Abstract

The repeating pentasaccharide of O-antigen from Escherichia coli O111 contains galactose, glucose, N-acetylglucosamine, and colitose, the latter representing the major antigenic determinant. Phenol extraction of this strain was previously shown to release two fractions (I and II) containing O-antigen carbohydrate, and both fractions were believed to be lipopolysaccharide. We have now characterized fractions I and II and conclude that only fraction II represents lipopolysaccharide. Fraction II contains phosphate, 2-keto-3-deoxyoctonate, beta-hydroxymyristic acid, and potent endotoxin activity, whereas fraction I was deficient in all of these properties of the lipid A and core oligosaccharide regions of lipopolysaccharide. Fractions I and II each represented 50% of the total cellular O-antigen, and both were present on the cell surface. Both fractions were metabolically stable, and no precursor-product relationship existed between them.
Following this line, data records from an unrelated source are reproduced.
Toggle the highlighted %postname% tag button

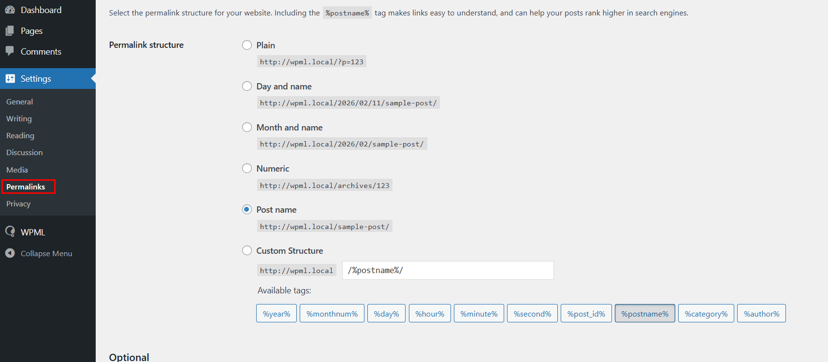point(645,314)
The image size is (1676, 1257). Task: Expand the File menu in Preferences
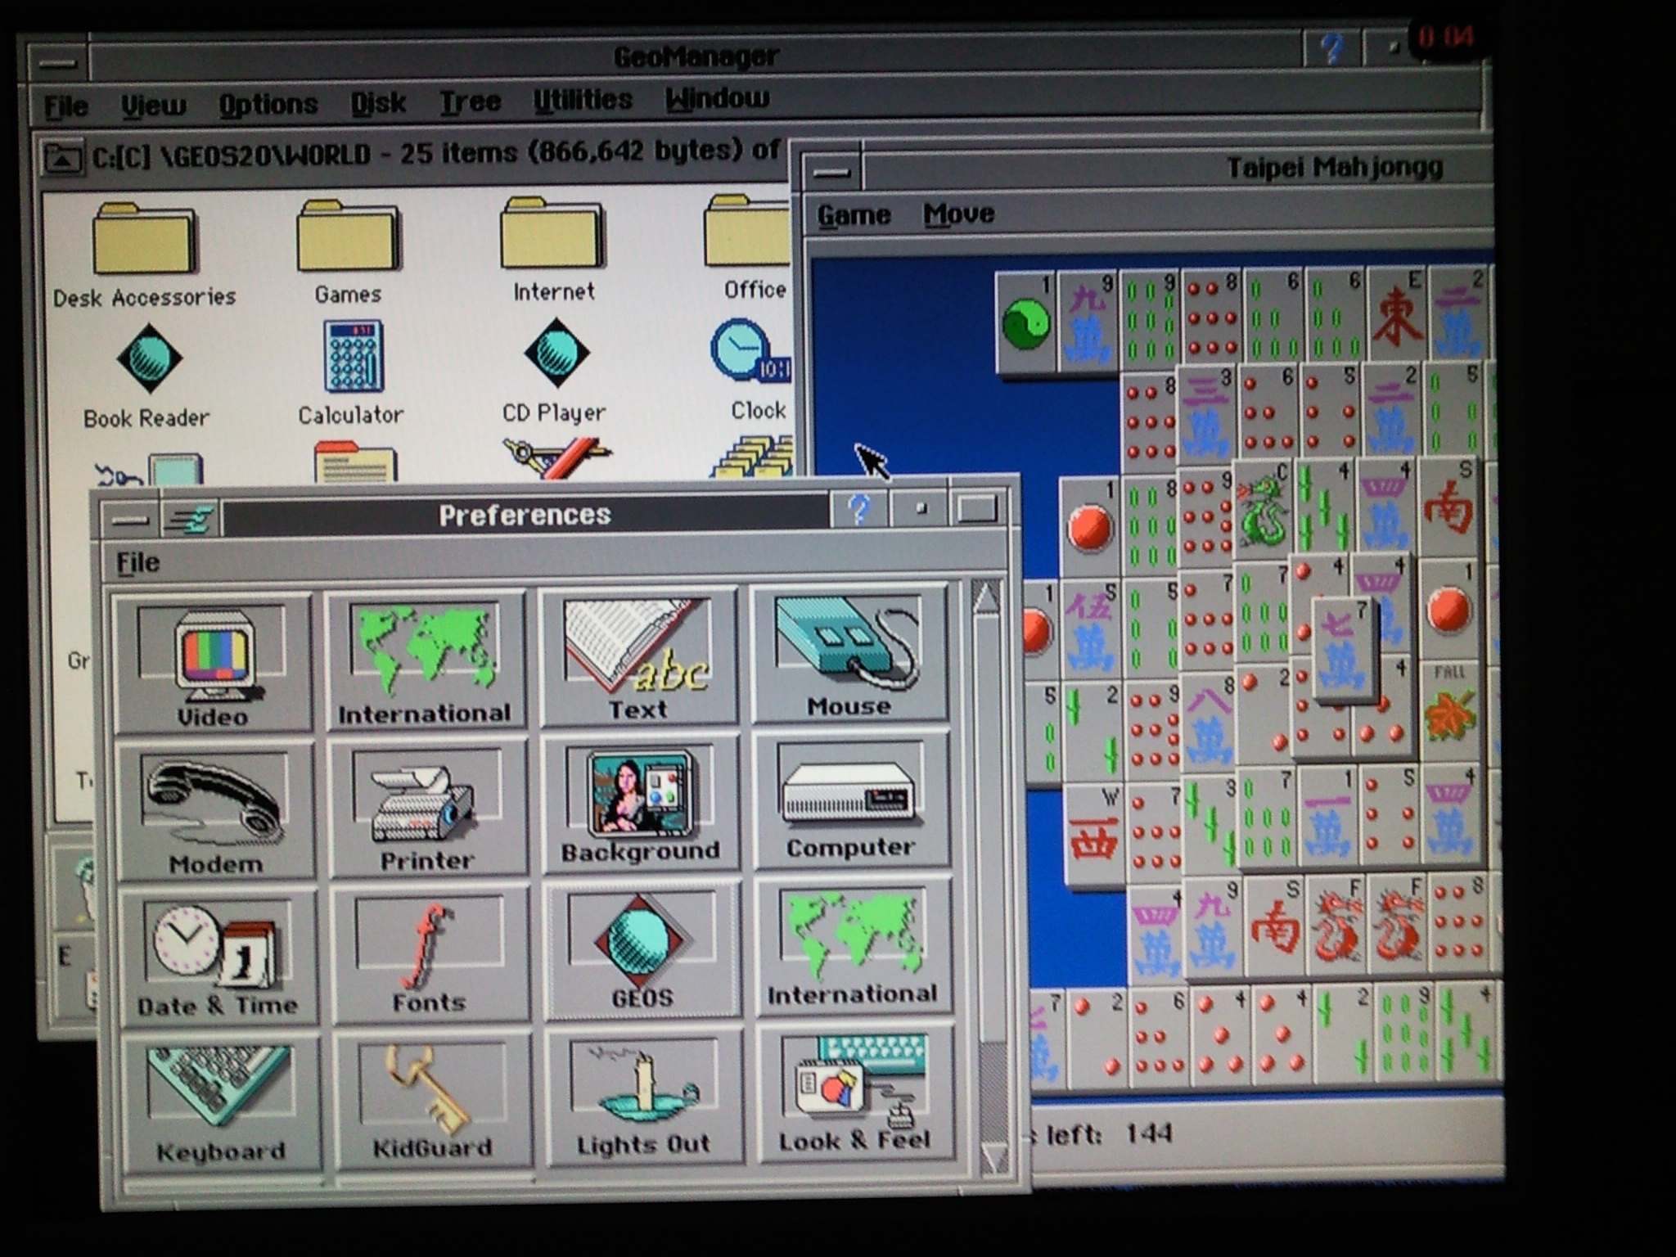(x=137, y=563)
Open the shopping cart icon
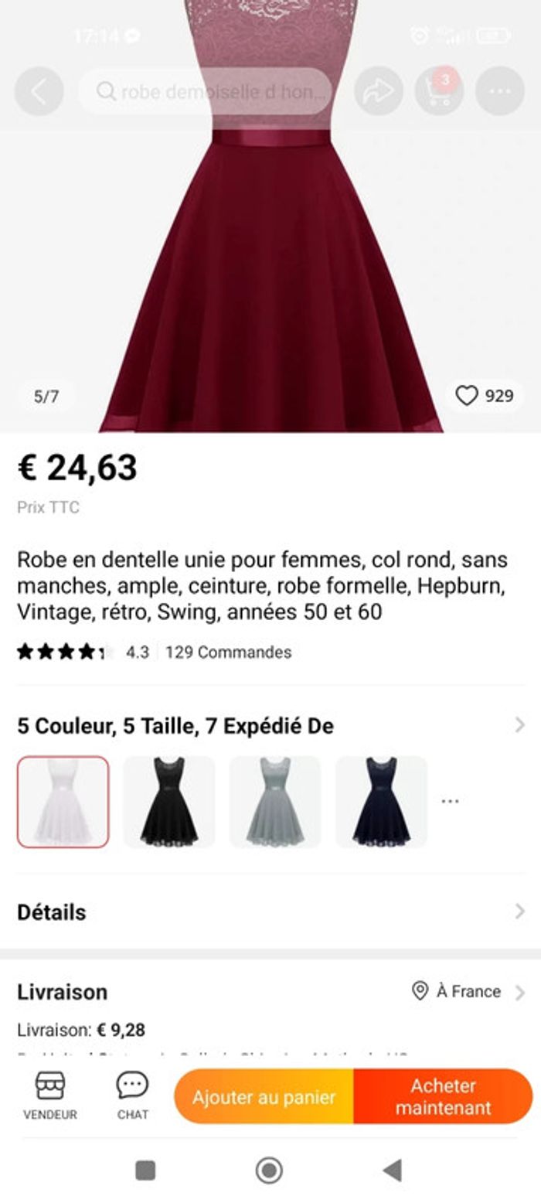 pos(438,91)
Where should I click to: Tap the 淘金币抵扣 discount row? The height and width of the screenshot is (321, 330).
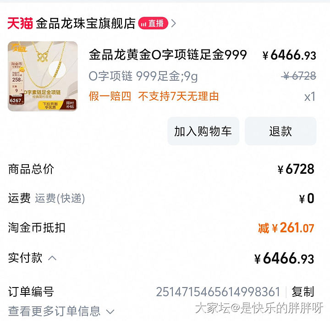pyautogui.click(x=161, y=228)
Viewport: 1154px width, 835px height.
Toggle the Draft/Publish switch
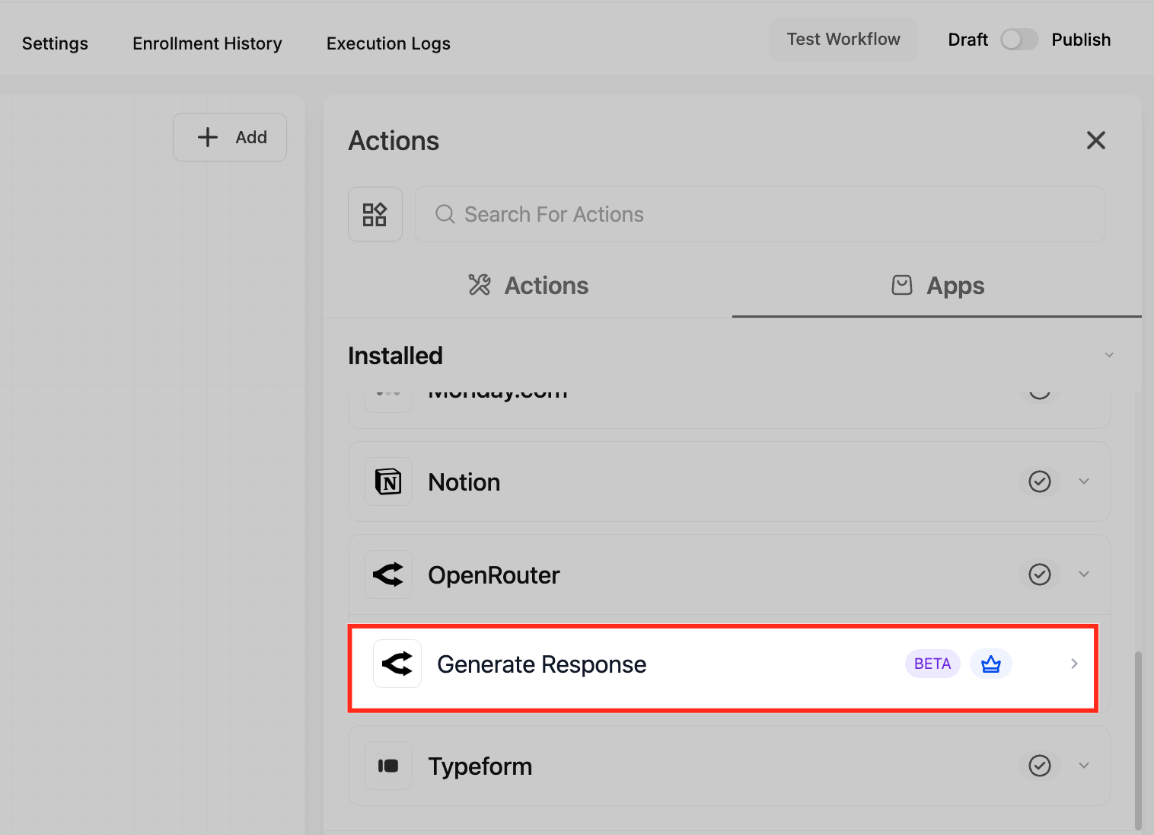click(x=1019, y=40)
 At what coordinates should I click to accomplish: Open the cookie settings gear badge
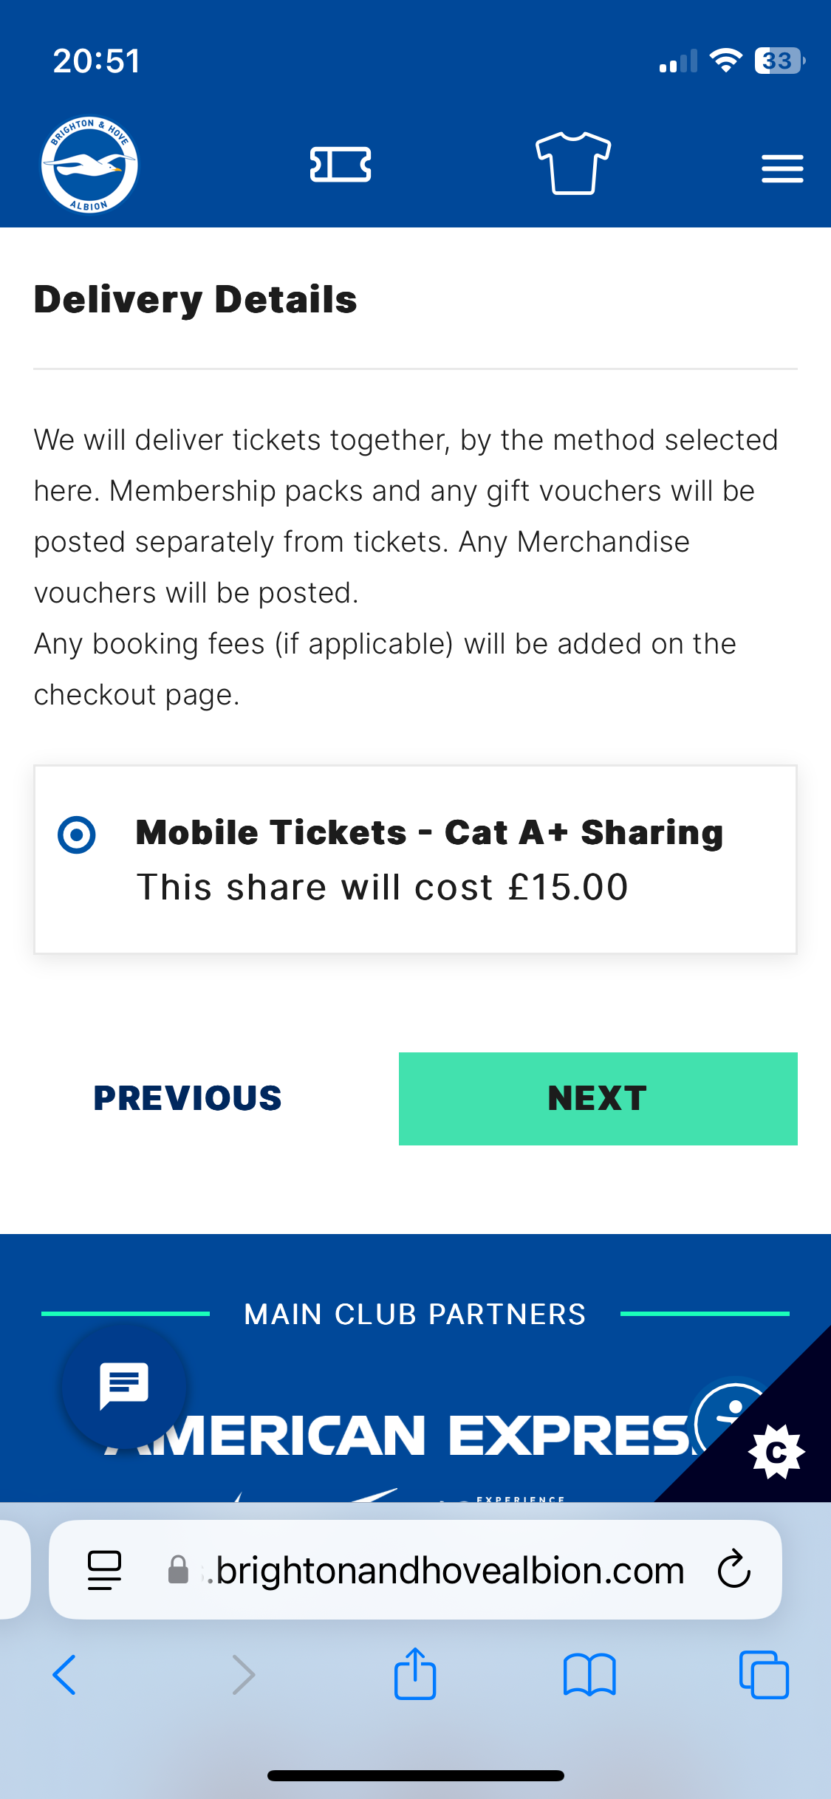776,1452
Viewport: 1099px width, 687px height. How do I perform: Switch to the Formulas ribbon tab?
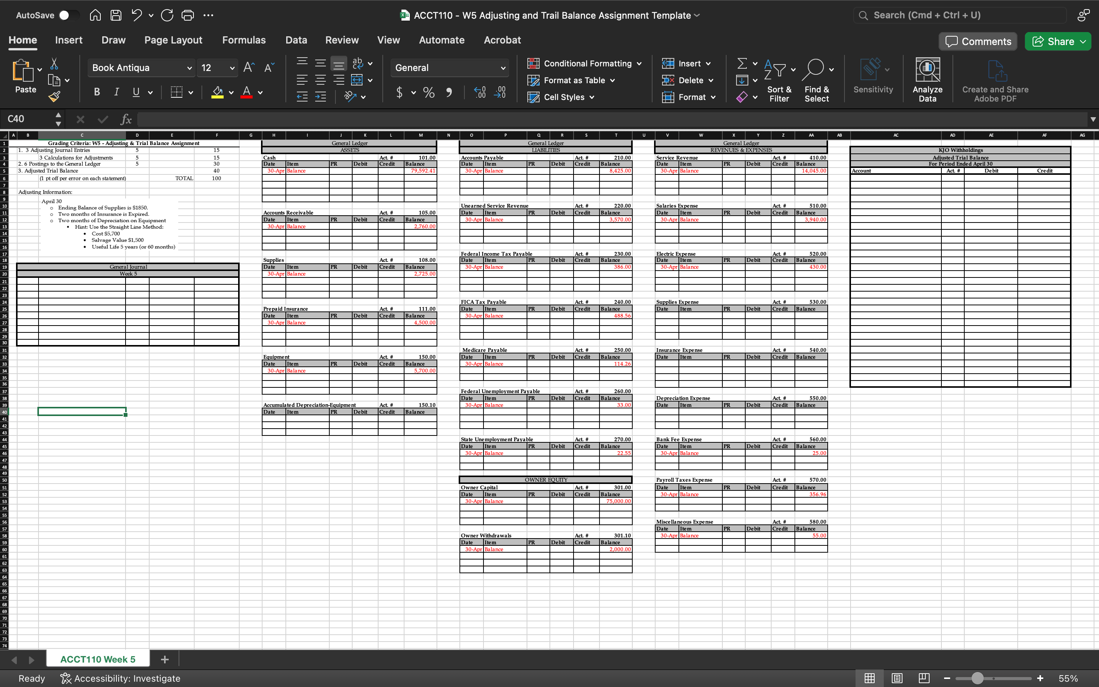244,40
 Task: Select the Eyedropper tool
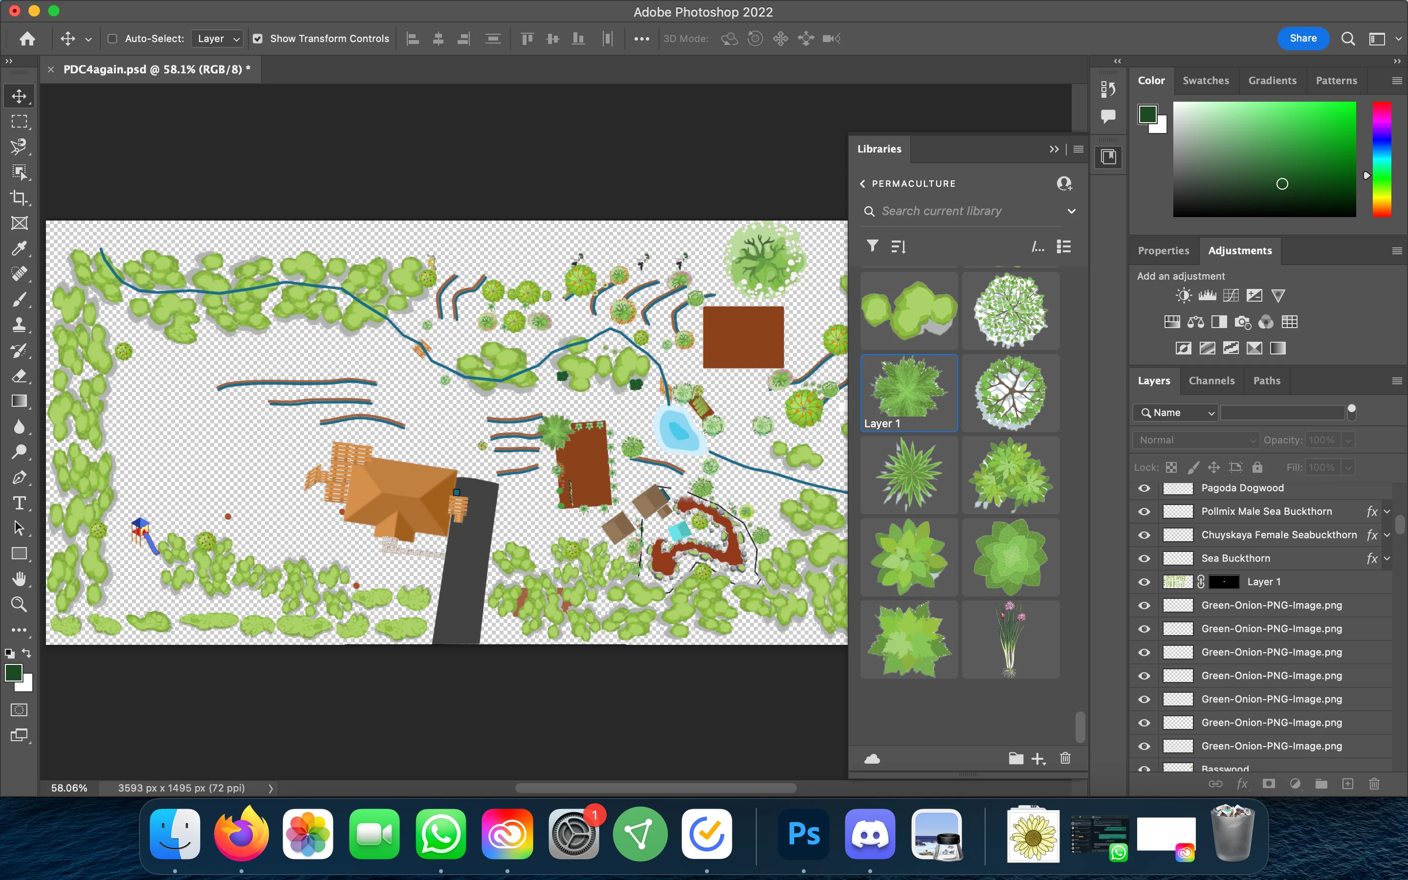(19, 249)
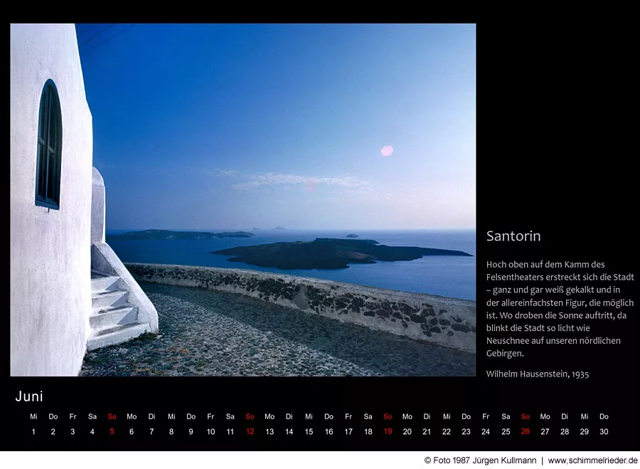This screenshot has width=640, height=469.
Task: Click the pink lens flare in the sky
Action: [387, 150]
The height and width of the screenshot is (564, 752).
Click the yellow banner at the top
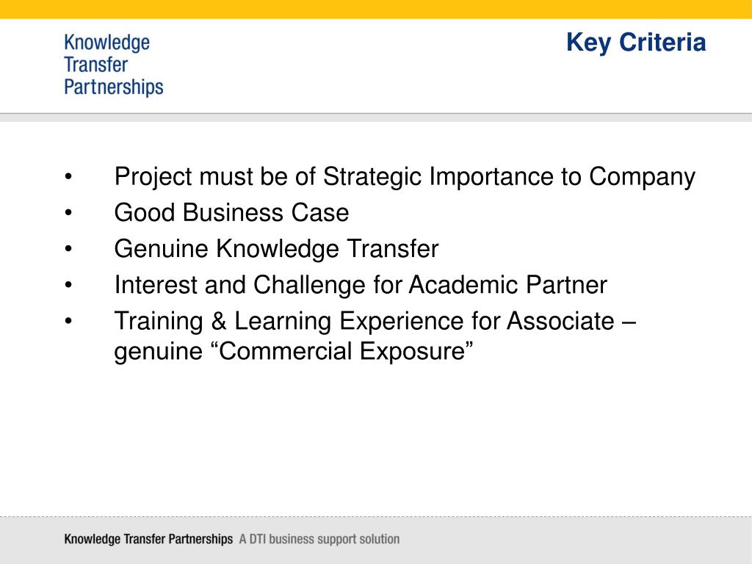(376, 9)
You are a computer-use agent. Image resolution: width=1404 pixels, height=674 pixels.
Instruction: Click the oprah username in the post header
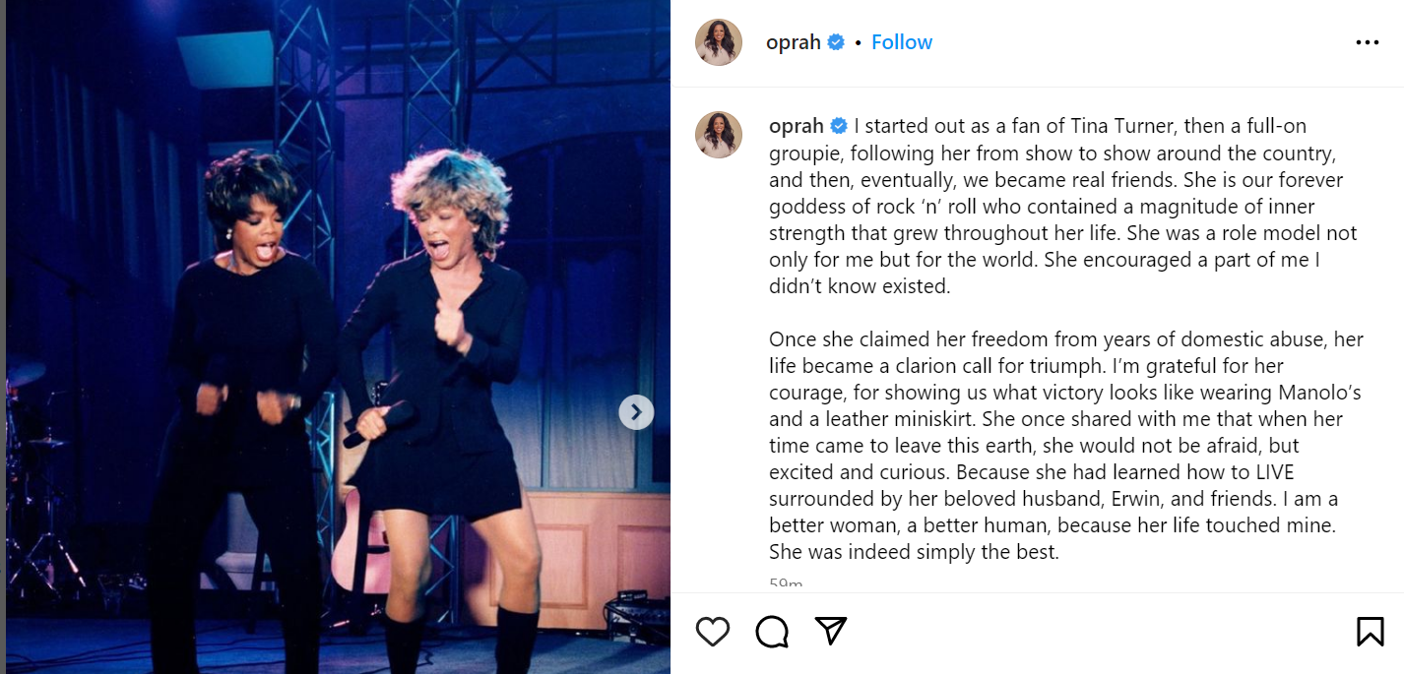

Fraction II had a number-average molecular weight of 15,800, corresponding to an average of 12 O-antigen repeats per molecule. In contrast, fraction I had a number-average molecular weight of 354,000, corresponding to an average of 404 O-antigen repeats per molecule. Before heat treatment, cells of E. coli O111 are poorly agglutinated by O-serum; although this indicates the presence of a capsule, the corresponding K-antigen was never detected. We conclude that fraction I, when present on the cell surface, inhibits agglutination of unheated cultures of E. coli O111 by O-serum because: (i) a variant strain which lacks fraction I was agglutinated by O-serum without prior heating; (ii) erythrocytes coated with purified fraction I behaved like bacteria containing fraction I in showing inhibition of O-serum agglutination; and (iii) heat treatment released fraction I and rendered bacterial cells agglutinable in O-serum.